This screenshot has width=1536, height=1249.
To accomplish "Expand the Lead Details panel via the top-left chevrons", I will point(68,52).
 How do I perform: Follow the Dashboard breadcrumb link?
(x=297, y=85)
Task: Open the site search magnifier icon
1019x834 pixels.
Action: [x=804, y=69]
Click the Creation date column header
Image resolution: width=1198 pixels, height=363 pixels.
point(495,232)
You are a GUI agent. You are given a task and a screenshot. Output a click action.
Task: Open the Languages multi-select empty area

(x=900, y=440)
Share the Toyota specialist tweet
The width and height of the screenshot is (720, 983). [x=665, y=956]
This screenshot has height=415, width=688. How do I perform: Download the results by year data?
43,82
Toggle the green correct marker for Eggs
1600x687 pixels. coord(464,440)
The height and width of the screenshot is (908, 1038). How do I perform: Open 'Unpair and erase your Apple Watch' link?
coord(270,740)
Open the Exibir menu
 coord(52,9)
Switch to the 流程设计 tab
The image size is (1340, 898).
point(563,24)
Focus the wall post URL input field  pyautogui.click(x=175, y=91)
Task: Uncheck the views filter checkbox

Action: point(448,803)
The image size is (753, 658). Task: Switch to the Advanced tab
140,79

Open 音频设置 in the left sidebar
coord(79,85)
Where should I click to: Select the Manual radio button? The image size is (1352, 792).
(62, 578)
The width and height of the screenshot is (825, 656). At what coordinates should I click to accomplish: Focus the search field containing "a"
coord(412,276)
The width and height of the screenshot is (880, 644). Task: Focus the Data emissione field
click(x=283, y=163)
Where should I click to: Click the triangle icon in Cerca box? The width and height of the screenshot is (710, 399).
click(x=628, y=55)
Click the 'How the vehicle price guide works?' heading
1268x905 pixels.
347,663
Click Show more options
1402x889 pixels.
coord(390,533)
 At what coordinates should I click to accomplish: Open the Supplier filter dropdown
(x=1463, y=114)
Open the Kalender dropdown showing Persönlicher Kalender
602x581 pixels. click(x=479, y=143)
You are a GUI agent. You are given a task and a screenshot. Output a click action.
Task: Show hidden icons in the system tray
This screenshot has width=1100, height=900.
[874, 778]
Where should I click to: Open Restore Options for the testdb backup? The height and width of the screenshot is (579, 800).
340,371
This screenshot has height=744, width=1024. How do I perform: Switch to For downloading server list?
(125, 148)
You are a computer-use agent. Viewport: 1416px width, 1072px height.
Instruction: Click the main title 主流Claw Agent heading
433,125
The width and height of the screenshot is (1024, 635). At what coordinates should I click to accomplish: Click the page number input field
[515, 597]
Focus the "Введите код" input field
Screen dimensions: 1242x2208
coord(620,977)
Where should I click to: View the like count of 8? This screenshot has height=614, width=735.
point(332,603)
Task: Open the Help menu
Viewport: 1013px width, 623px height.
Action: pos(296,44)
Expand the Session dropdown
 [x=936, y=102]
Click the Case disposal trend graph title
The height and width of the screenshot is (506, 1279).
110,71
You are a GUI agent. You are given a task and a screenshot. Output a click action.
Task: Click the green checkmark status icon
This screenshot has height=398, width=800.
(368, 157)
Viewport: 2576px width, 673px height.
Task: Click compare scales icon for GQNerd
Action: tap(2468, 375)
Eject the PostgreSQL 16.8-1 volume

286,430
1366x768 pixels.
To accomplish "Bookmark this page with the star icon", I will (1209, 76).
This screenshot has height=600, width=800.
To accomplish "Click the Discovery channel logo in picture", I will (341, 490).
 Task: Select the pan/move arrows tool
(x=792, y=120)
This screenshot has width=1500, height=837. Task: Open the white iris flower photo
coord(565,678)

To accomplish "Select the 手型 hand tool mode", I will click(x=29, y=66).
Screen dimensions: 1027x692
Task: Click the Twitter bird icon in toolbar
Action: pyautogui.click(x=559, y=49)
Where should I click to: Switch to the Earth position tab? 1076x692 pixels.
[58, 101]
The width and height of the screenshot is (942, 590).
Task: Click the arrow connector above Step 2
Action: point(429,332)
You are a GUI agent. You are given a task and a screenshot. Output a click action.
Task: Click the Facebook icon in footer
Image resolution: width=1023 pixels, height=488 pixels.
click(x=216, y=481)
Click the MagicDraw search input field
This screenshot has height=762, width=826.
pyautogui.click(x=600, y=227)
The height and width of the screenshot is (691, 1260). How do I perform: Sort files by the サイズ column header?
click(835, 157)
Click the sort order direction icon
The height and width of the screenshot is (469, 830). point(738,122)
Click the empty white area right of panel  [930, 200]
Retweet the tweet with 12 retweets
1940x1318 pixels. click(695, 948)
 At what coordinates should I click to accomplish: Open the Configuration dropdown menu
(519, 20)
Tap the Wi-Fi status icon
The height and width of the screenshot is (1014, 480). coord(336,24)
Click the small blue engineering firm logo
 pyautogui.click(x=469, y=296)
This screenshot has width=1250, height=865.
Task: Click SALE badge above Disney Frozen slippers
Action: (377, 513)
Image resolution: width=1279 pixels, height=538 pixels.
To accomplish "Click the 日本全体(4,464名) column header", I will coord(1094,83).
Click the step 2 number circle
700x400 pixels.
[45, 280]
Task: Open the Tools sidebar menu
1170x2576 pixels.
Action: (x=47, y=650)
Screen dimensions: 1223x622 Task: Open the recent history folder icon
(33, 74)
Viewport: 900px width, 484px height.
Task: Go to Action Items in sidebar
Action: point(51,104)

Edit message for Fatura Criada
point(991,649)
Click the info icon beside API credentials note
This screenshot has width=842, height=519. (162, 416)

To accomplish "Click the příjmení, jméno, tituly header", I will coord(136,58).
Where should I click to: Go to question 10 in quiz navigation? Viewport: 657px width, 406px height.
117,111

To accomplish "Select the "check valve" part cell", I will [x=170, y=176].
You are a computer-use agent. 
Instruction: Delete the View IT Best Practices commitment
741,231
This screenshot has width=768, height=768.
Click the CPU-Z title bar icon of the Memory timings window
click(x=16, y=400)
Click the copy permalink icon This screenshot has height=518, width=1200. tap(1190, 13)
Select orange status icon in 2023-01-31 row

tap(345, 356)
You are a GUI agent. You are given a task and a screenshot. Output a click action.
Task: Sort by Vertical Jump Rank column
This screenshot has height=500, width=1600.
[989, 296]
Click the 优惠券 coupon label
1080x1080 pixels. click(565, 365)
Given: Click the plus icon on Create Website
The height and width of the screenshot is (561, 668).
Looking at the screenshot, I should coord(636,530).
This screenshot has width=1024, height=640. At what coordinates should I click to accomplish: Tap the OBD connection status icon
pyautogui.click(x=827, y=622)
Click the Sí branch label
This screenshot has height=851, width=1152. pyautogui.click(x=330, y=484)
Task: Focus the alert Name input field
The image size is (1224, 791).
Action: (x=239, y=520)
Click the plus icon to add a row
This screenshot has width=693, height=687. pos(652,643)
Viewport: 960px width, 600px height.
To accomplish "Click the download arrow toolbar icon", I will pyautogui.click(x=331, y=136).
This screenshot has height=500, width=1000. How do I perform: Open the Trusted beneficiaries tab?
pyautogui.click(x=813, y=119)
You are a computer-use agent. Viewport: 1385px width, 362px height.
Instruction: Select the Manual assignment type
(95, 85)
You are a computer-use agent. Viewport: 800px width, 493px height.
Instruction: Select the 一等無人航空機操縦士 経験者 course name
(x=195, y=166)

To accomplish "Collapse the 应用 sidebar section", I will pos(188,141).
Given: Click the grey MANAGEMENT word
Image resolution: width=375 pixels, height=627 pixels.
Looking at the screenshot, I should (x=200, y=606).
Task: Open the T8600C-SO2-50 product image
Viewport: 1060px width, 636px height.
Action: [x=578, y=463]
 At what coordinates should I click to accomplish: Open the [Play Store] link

━━━━━━━━━━━━━━━━

**THE PROBLEM:** Copy only the lines in the listing that contain "computer".

**EXPECTED ANSWER:**
You are a computer-use agent. Viewport: 1416px width, 1072px height.
You are a computer-use agent. 
You are a computer-use agent. Viewport: 1385px width, 362px height.
You are a computer-use agent. Viewport: 800px width, 493px height.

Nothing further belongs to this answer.